The boy's routine is about to change.

In a few weeks, he'll be taking a shorter walk in the opposite direction to attend school for the first time. There, in a stand of trees, a 260-foot-deep bore-hole is being drilled, endowing isolated Abilnyang and its more than 1,600 inhabitants with a perpetual supply of safe drinking water.

Resting under a fig tree in 123-degree F. heat, drilling crew chief Salva Dut spies a sparkle in Manut's eyes. Considering his own passage from war-frayed youth to American immigrant as one of the rescued "Lost Boys of Sudan," Mr. Dut understands about wondrous possibilities.

"You never know what person will change the world someday, maybe in a corner of this bush. It's very important for us to do this hardship work ... to show them the path where they could go."

In 1995, Dut was among the first of 3,800 mostly orphaned Lost Boys resettled in the United States. He learned English, went to college, and worked part time as a church clerk in Rochester, N.Y.
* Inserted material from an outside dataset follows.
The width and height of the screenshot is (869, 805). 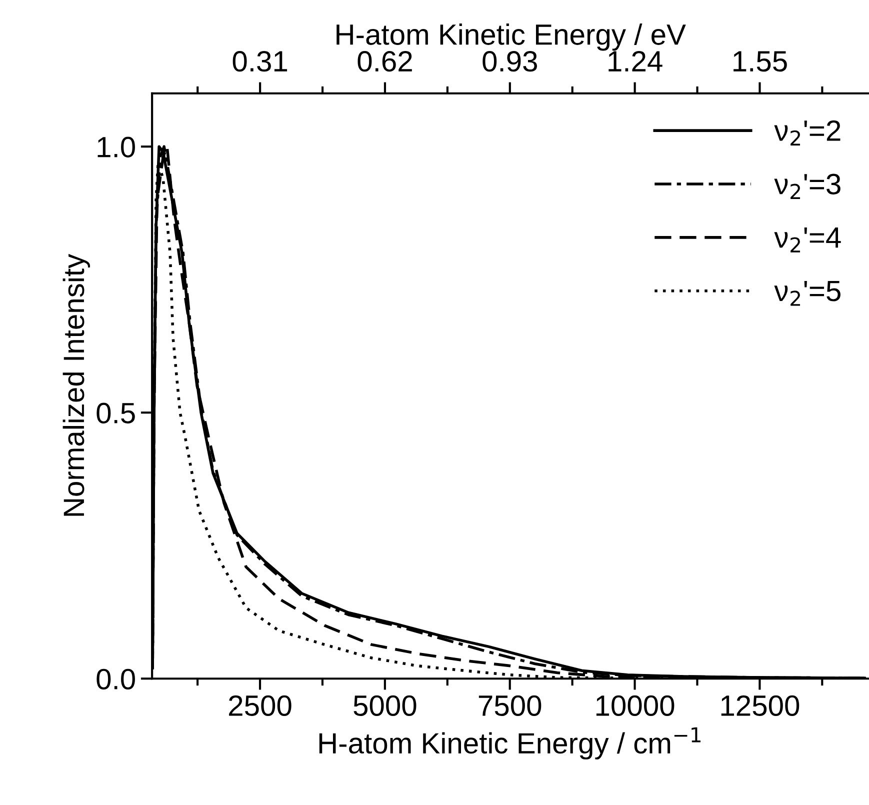 I want to click on y-axis-title: Normalized Intensity, so click(x=76, y=385).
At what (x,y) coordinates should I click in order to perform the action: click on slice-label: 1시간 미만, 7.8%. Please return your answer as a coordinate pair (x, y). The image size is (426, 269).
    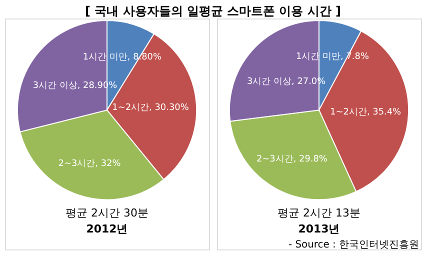
    Looking at the image, I should click on (332, 57).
When Dut discovered in 2001 that his father, Mawien, had survived not only the war but stomach surgery to remove Guinea worms and schistosomes contracted from dirty water, he knew right away how to help. Among just a handful of now-grown Lost Boys to return with a humanitarian project, he spends half his year in Africa, half raising funds in America for his Water for Sudan charity.

Dut's destinations are invariably settlements so remote that they don't appear on maps. In his father's village of Lou-ariik, a bumpy two-hour drive north of here, his first well in 2005 had a transforming effect: A bustling market emerged, and a German charity recently opened a clinic.

In Aliek, 40 miles to the south, a brick-making quarry business immediately sprouted next to a well installed last year, and a large schoolhouse – absent windows and doors – was erected. In a town that typically enrolled 60 students, the new school this year has 566 pupils.

Headmaster Augustino Agoth credits the well: "The water is clean. It protects them from sickness. When they are healthy, they are good students."

Backed by $1 million in donations, Dut has slashed his costs to $8,500 per well by importing drilling equipment from Alabama and Japan. His wells sustain 60,000 people. Abilnyang is 18th on his list, and his 12-man crew hopes to sink 10 to 20 new wells before the rains come in May, leaving roads impassable.

Abilnyang was promised a well three years ago, and the crew's arrival releases ripples of joy. Dozens of people come by to help daily, some clearing tall grass where scorpions and snakes nestle.

"We need the well desperately. With it, everything will start. There will be no more hunger," says former soldier Ayok Thiep, the village's police chief.